Bonn before the war was a quiet University town. It sustained terrific damage from air bombardment, and it was now chosen as the seat of government because there was a supply of available buildings. Government missions have been exceedingly cramped, with one exception, and that is the Mission of the United States which has built some buildings, around which one may drive with awe and wonderment. The civilian staff of the American Mission at Bonn totals 4,000. 1 saw the Bundestag and Bundesrat. As you know, the German Parliament is a bicameral Legislature; the Upper House contains representatives from the various States. The new Germany is organized on a Federal basis, and West Berlin is included as one of the States in the Bundesrat.

Berlin itself in the division of responsibility among the victorious Allies became an island in the sea of the Russian occupied zone of Germany. You will remember, apart from the substantial areas of Eastern Germany which were assigned to Poland, about 19 million Germans remained in the zone occupied by Russia, and about 49 or 50 million in the zones occupied by the Western Powers, but Berlin itself is an island in the Russian zone. It is approximately 130 miles from the British zone.

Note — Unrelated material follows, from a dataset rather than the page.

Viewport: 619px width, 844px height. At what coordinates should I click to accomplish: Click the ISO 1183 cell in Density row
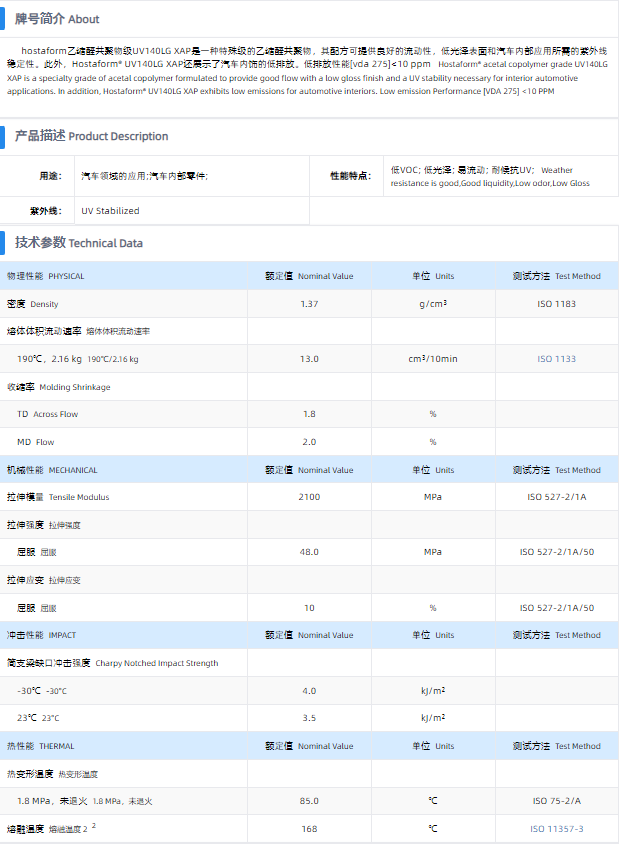pyautogui.click(x=557, y=304)
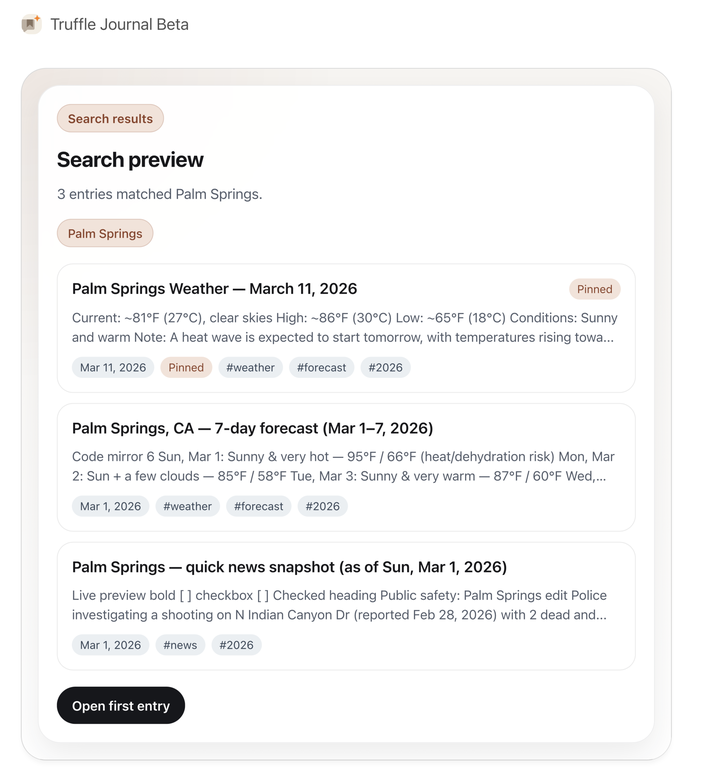Image resolution: width=706 pixels, height=779 pixels.
Task: Click the Mar 1, 2026 chip on the news entry
Action: tap(110, 645)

I looked forward with more anticipation to my visit to Berlin than any of the other cities, because I can never efface from my mind the memory of Berlin in 1948 at the height of the air lift. If Britain and the United States had not stood firm at that time in the face of that open challenge from the Communists, the course of history might have been entirely different, and we may thank those in office who had the courage, both at Washington and London, in those fateful days to stand up to the Russians and say they would not be forced out of Berlin, for the fact that we have today NATO and the position of growing strength in Western Europe.

These, Gentlemen, are the impressions I formed of Western Berlin. First, there has been tremendous progress since 1948. Goods in the shops are plentiful. Food is reasonably sufficient. There is an infinitely greater supply of fuel than there was then, and there has been substantial progress with rebuilding. I told you when I addressed you four years ago that I went into one Ladies' Dress Shop in Berlin, and found there were two women's dresses in the shop. I told you of a boot and shoe store where a supply of boots had just arrived and people were lined up in a queue. I told you of a chauffeur who told me his sister had had a pair of boots on order for 11h years. The stores now are well stocked, the goods are of excellent quality, and the prices are the lowest I encountered anywhere, and might be the envy of any one of us at this time of Christmas shopping. And the shops are bright--they are lighted. Four years ago there were no lights, and they put candles in the windows of the shops at dusk and tried to carry on with them.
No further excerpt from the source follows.